López-Rodríguez M L, Morcillo M J, Fernández E, Porras E, Murcia M, Sanz A M, Orensanz L
Departamento de Química Orgánica I, Facultad de Ciencias Químicas, Universidad Complutense, Madrid, Spain.
J Med Chem. 1997 Aug 1;40(16):2653-6. doi: 10.1021/jm970216k.
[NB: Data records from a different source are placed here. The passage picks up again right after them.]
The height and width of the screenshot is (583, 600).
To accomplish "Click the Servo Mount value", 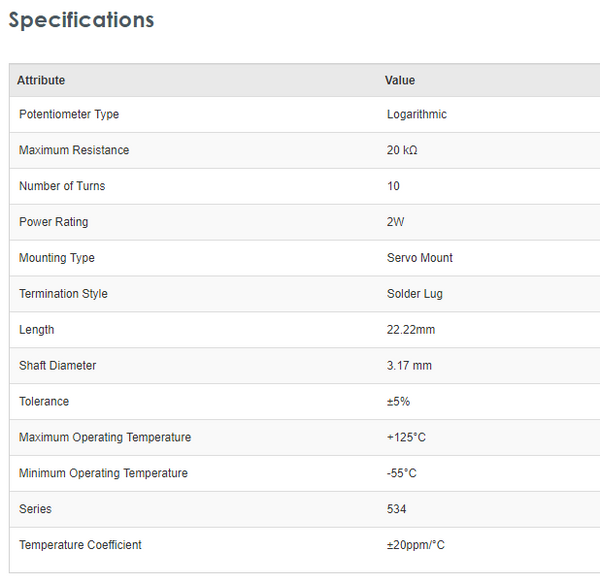I will [x=420, y=258].
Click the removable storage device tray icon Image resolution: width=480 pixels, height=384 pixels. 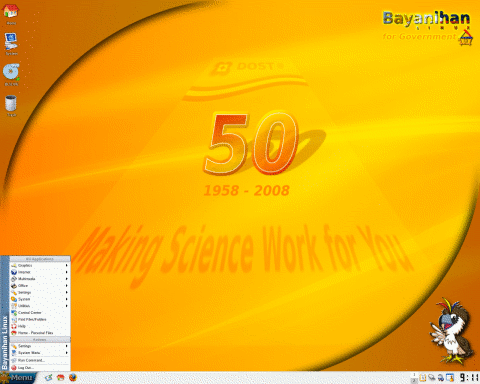pyautogui.click(x=432, y=378)
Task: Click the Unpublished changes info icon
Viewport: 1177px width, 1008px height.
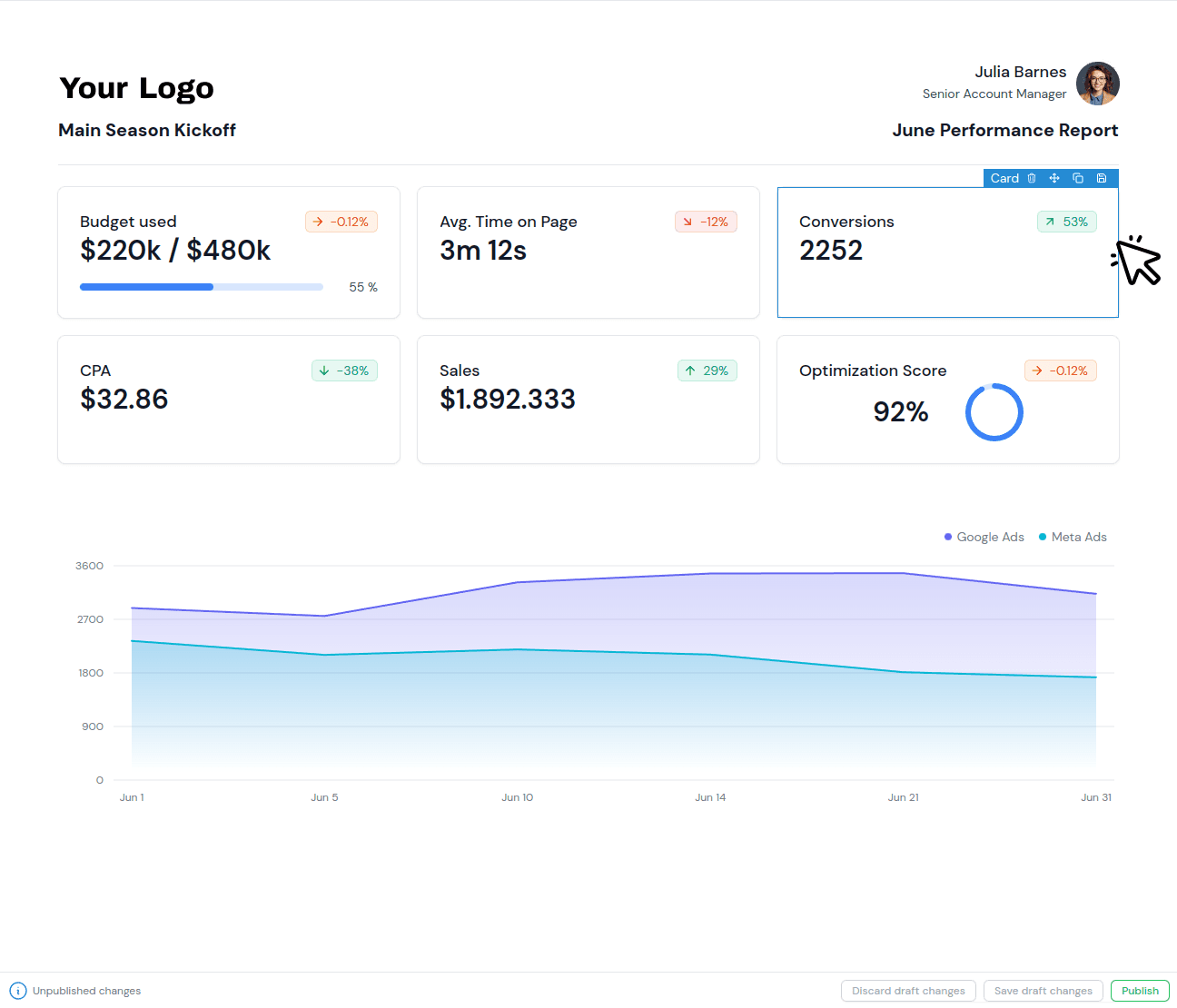Action: (18, 991)
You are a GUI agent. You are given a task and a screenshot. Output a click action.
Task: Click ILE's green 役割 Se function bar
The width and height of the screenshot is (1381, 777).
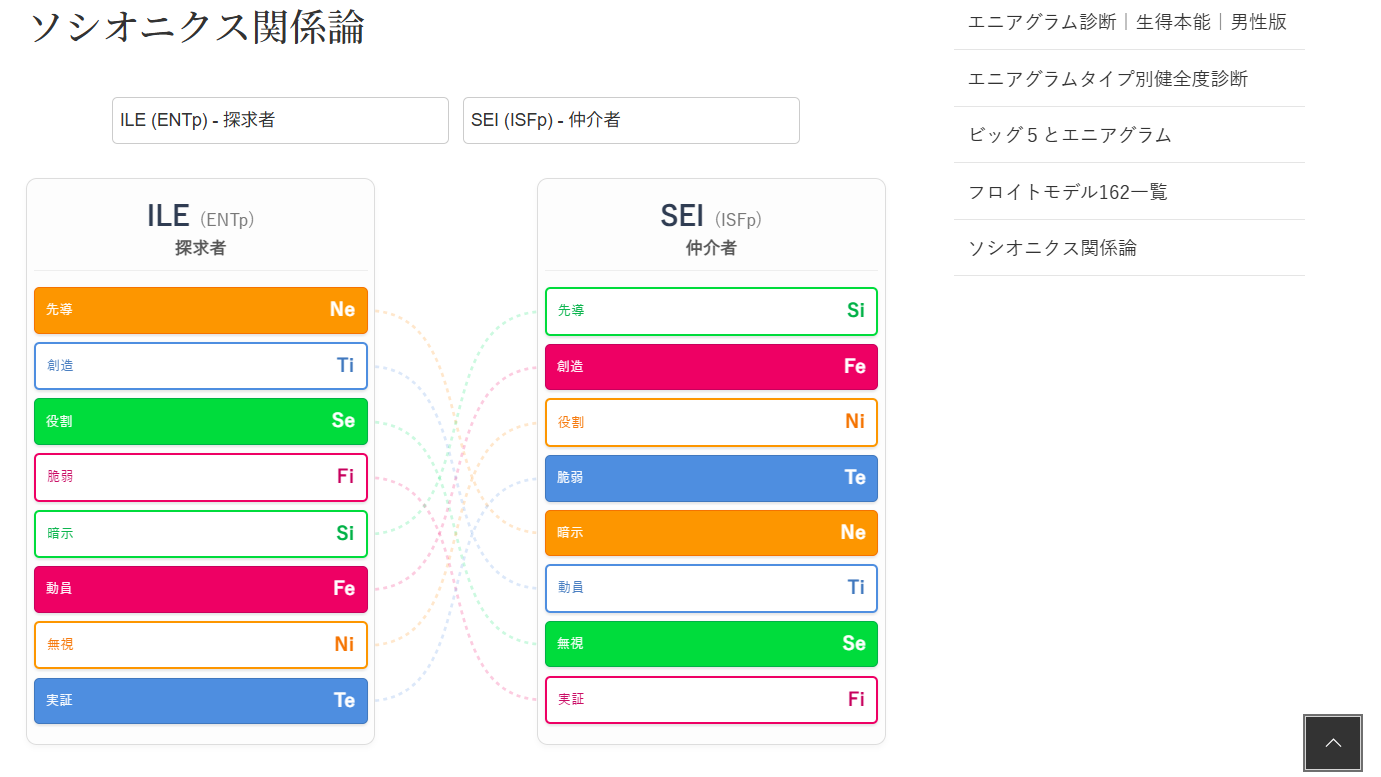201,421
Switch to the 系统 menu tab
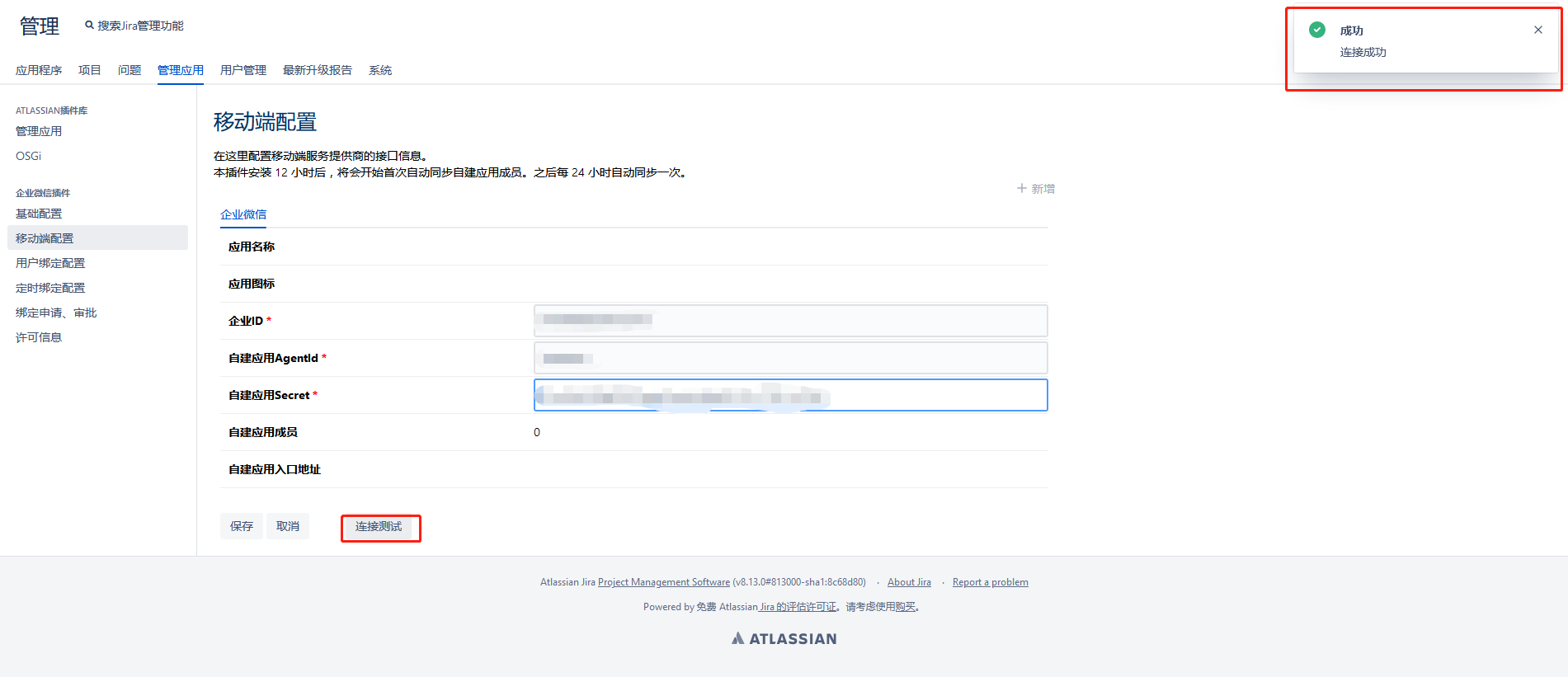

A series of new arylpiperazine derivatives 2, which are devoid of the terminal amide fragment present in related 5-HT1A ligands, was prepared and evaluated for affinity at 5-HT1A and alpha 1 receptors. All the compounds 2 demonstrated high affinity for the 5-HT1A receptor and moderate affinity for alpha 1 receptor binding sites. Structure-activity relationship (SAR) studies suggest that there is influence of electronic factors on the no-pharmacophoric part of the alpha 1 receptor site. However there is no influence of electronic interactions on the stabilization of the 5-HT1A receptor-ligand complex.
制备了一系列新的芳基哌嗪衍生物2,这些衍生物没有相关5-HT1A配体中存在的末端酰胺片段,并对其与5-HT1A和α1受体的亲和力进行了评估。所有化合物2对5-HT1A受体表现出高亲和力,对α1受体结合位点表现出中等亲和力。构效关系(SAR)研究表明,电子因素对α1受体位点的非药效基团部分有影响。然而,电子相互作用对5-HT1A受体-配体复合物的稳定性没有影响。